Problem statement -> Rename "course" to "tutorial" in everything from the line containing "Task: Start the" down to the end of the data, changing nothing else. Write out only those lines and leave the pictures out.

Source data ->
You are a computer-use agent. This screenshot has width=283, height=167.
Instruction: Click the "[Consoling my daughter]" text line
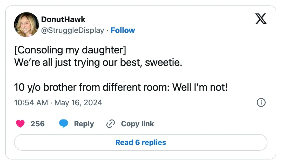(x=70, y=50)
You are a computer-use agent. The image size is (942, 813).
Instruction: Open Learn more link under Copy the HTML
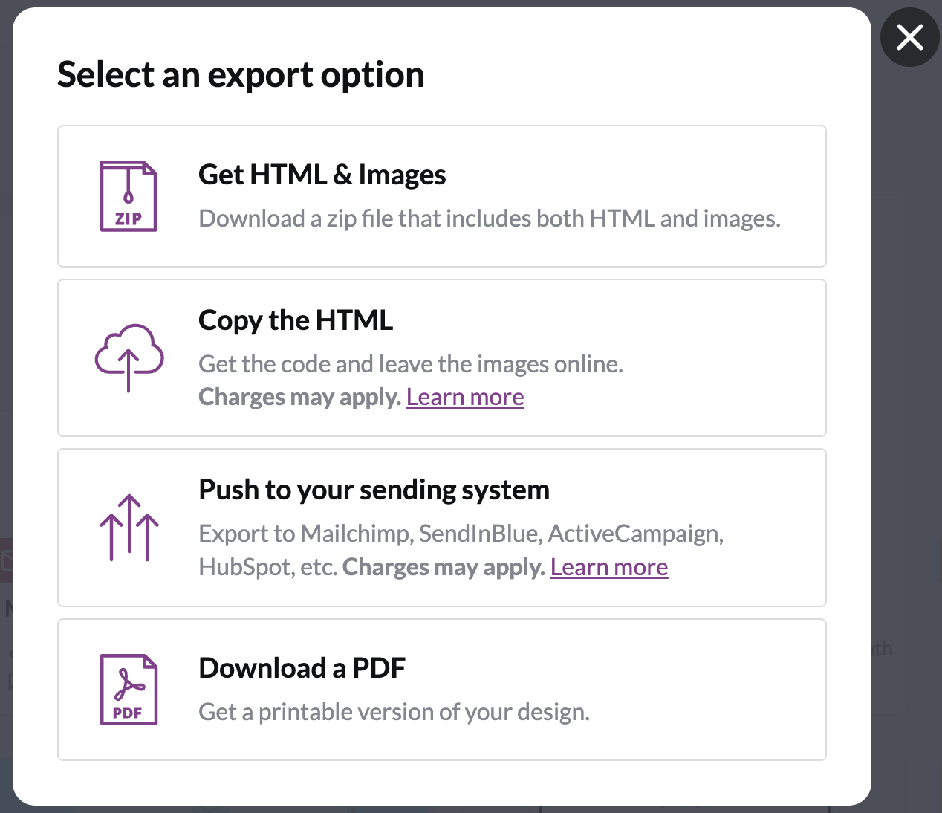click(x=465, y=398)
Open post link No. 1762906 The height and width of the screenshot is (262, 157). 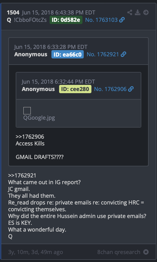[110, 89]
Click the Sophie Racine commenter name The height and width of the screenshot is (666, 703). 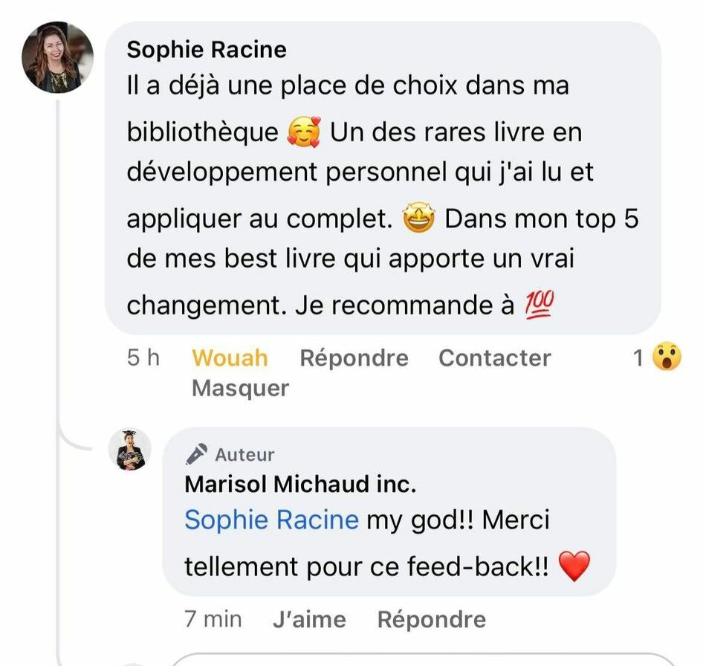click(x=207, y=50)
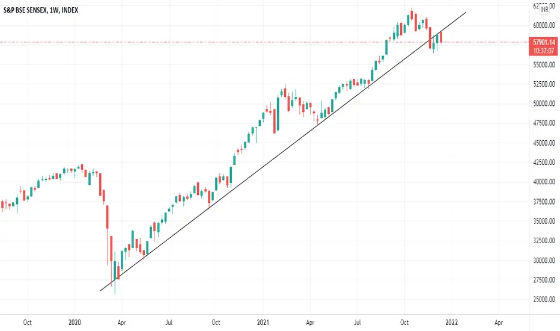Image resolution: width=560 pixels, height=331 pixels.
Task: Click the S&P BSE SENSEX symbol title
Action: [x=41, y=10]
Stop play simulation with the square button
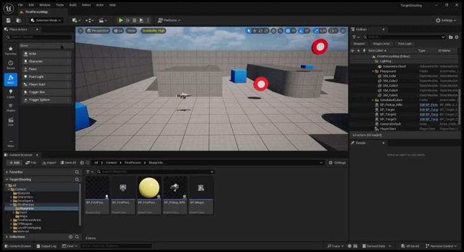This screenshot has height=252, width=464. click(x=134, y=20)
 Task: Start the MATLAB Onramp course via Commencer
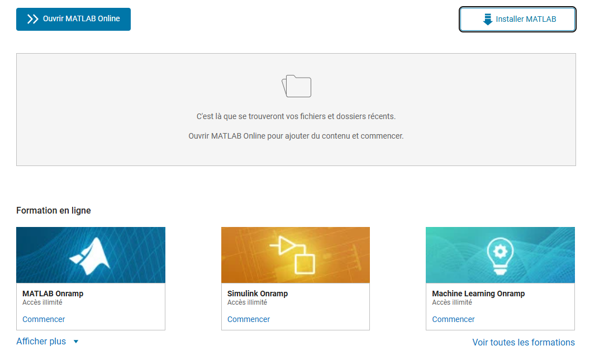[44, 319]
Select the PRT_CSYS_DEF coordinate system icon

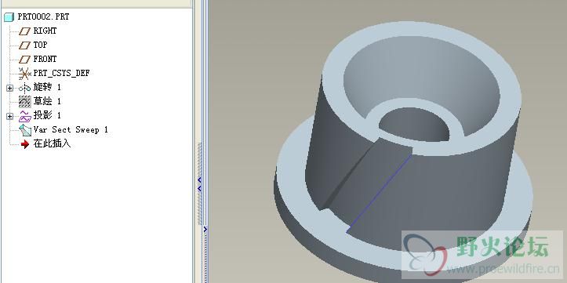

The solution ->
 Task: Start the MATLAB Onramp tutorial via Commencer
[44, 319]
Select the PRT_CSYS_DEF coordinate system icon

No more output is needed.